Putusan dikeluarkan dengan dasar hukum laut internasional. Juga atas pertimbangan perjanjian UNCLOS (United Nations Convention on the Law of The Sewa) tahun 1982 yang sudah diratifikasi oleh negara-negara di kawasan termasuk China dan Filipina.
Keputusan Mahkamah Arbitrase dinilai akan menjadi sumber hukum internasional terhadap klaim historis China atas perairan Indonesia di kawasan Natuna. Sehingga secara tidak langsung, putusan tersebut dapat memperkuat posisi Indonesia jika terkait sengketa LCS itu.
Hal tersebut tentu saja penting, sebab walaupun China dan Indonesia selalu menyatakan tidak ada masalah perbatasan perairan, tetapi insiden penangkapan kapal-kapal nelayan ilegal China oleh TNI baru-baru ini di perairan Kepulauan Natuna, membuktikan masalah itu nyata.
"Putusan tersebut juga memperkuat Klaim Indonesia atas perairan Natuna dan Zona Eksklusif Ekonomi Indonesia yang berkali-kali dilanggar oleh kapal-kapal nelayan Tiongkok yang tertangkap melakukan illegal fishing. Klaim imajiner Tiongkok mengenai 9 dash line akhirnya dipatahkan oleh putusan itu," jelas anggota Fraksi PDIP ini.
Mengingat hal tersebut, Charles pun mendorong agar pemerintah Indonesa memprakarsai agar negara-negara ASEAN memiliki pandangan dan sikap yang sama mengenai batas wilayah laut di kawasan. Dengan begitu, maka status Natuna dapat memiliki kekuatan hukum internasional yang disepakati bersama.
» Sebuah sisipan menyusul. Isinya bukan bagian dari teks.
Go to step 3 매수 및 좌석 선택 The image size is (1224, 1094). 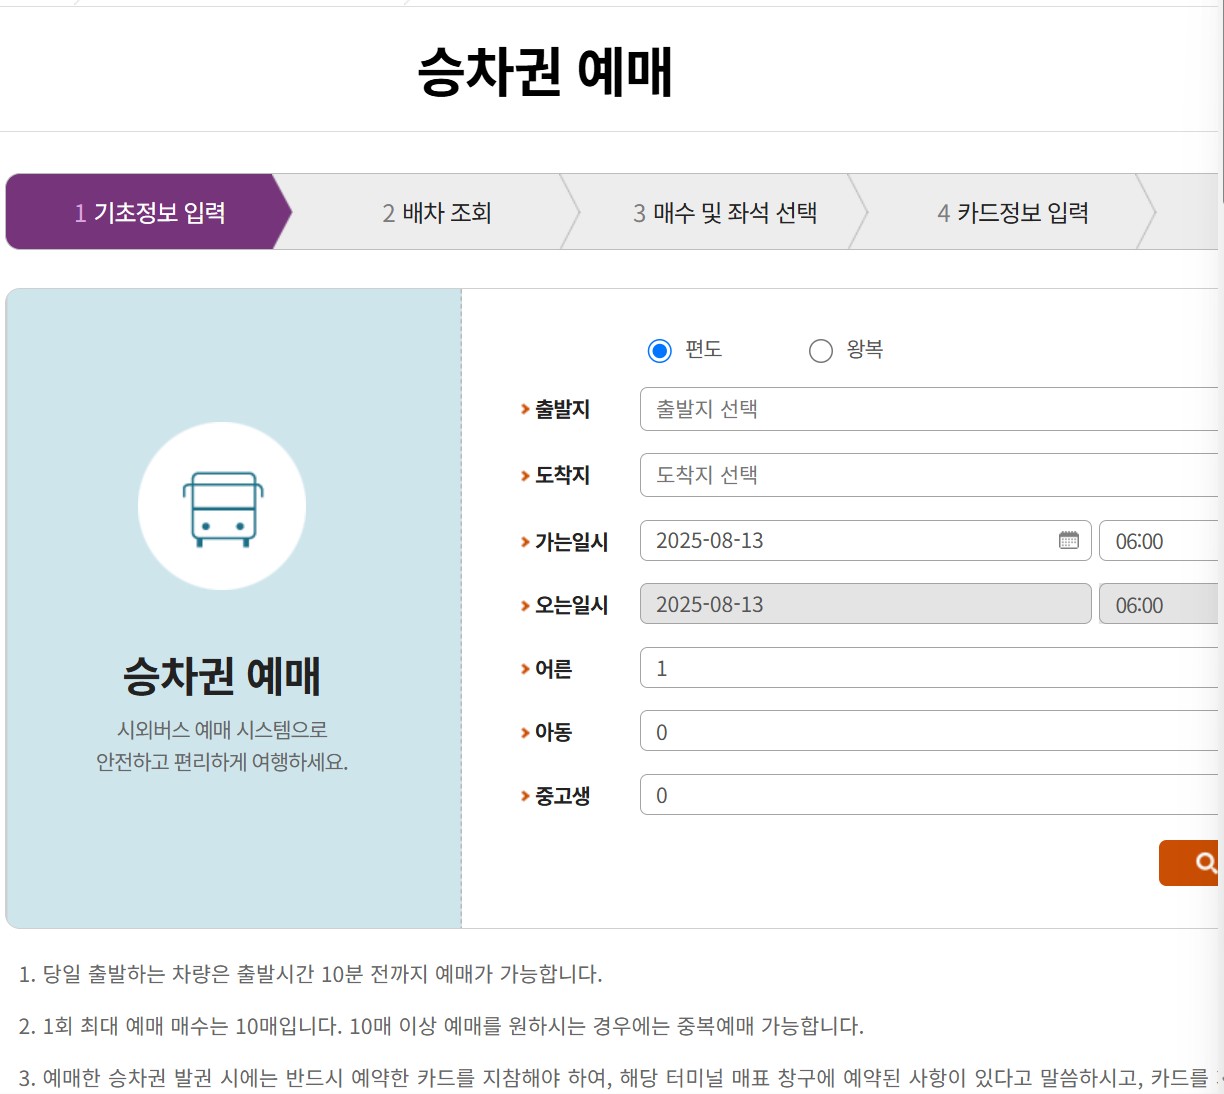(x=725, y=212)
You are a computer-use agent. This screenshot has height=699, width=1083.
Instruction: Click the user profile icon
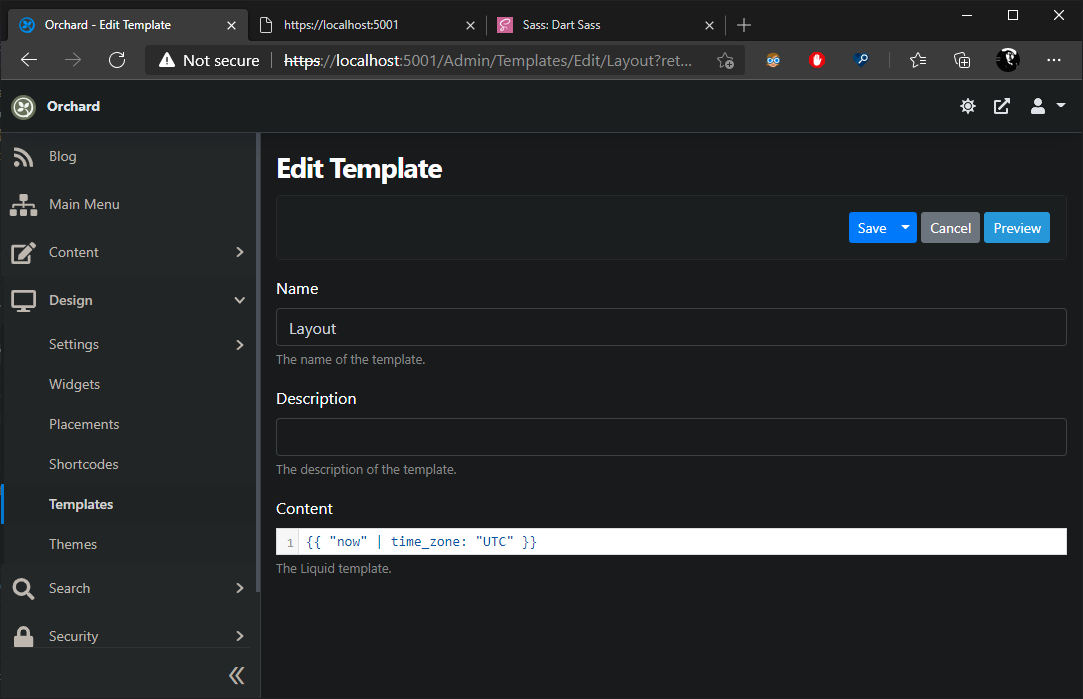tap(1037, 105)
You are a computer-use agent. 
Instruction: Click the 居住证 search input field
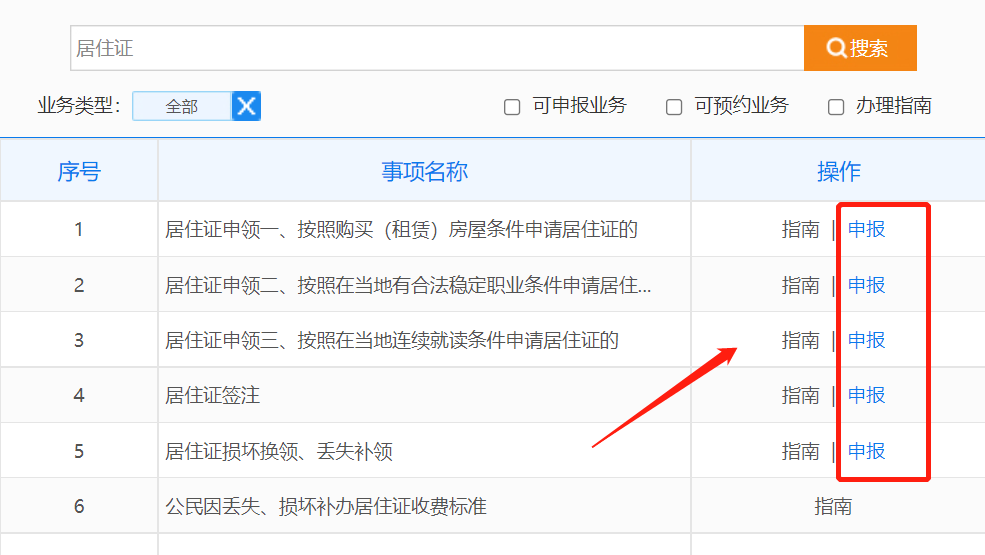coord(436,48)
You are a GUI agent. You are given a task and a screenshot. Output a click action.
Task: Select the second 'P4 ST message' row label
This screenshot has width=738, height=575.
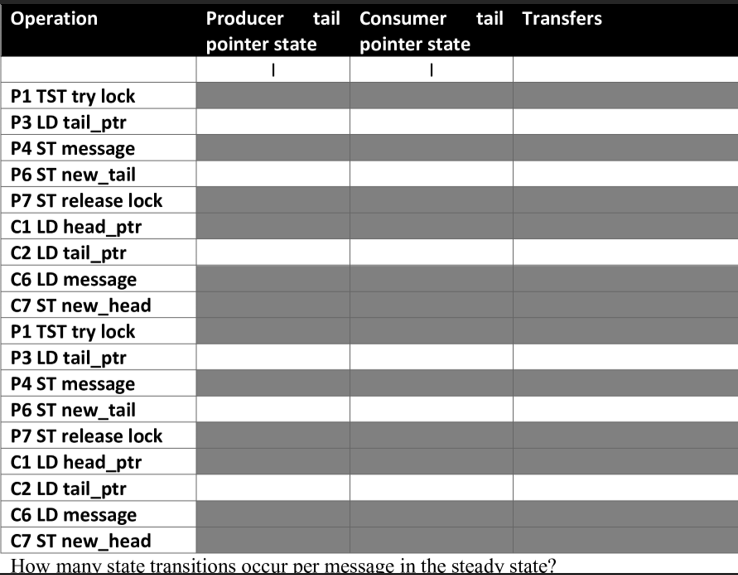[72, 384]
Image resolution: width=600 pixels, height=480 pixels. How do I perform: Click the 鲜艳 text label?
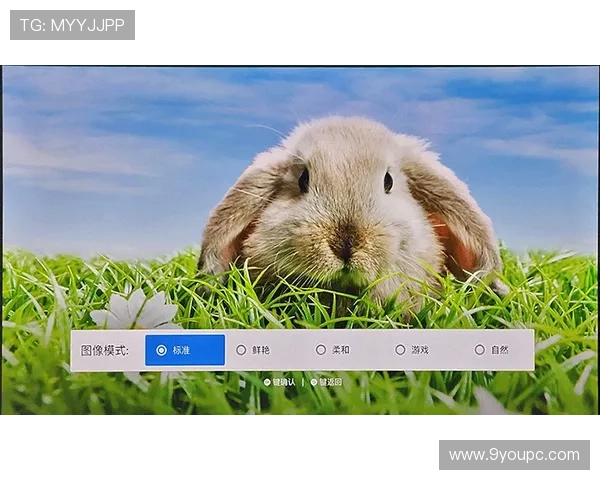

"Misalnya dengan memprakarsai sebuah joint statement dari negara-negara ASEAN yang memberikan pengakuan atas putusan tersebut. Kesamaan sikap antara negara-negara ASEAN mengenai hal ini tentunya akan bisa memberikan tekanan terhadap China untuk mematuhi putusan Mahkamah," ujar Charles.
"Bagi China, ASEAN adalah salah satu mitra dagang yang sangat strategis. Kalau ASEAN dapat bersatu, China akan berpikir dua kali sebelum mengambil tindakan yang dapat meningkatkan eskalasi ketegangan di kawasan," lanjut dia.
Mahkamah Arbitrase di Den Haag, Belanda pada hari Selasa (12/7) memenangkan gugatan yang diajukan Filipina. Disebutkan bahwa klaim historis China di Laut China Selatan tak memiliki landasan hukum dan mahkamah juga menyatakan bahwa reklamasi pulau yang dilakukan China di perairan ini tidak memberi hak apa pun kepada pemerintah China.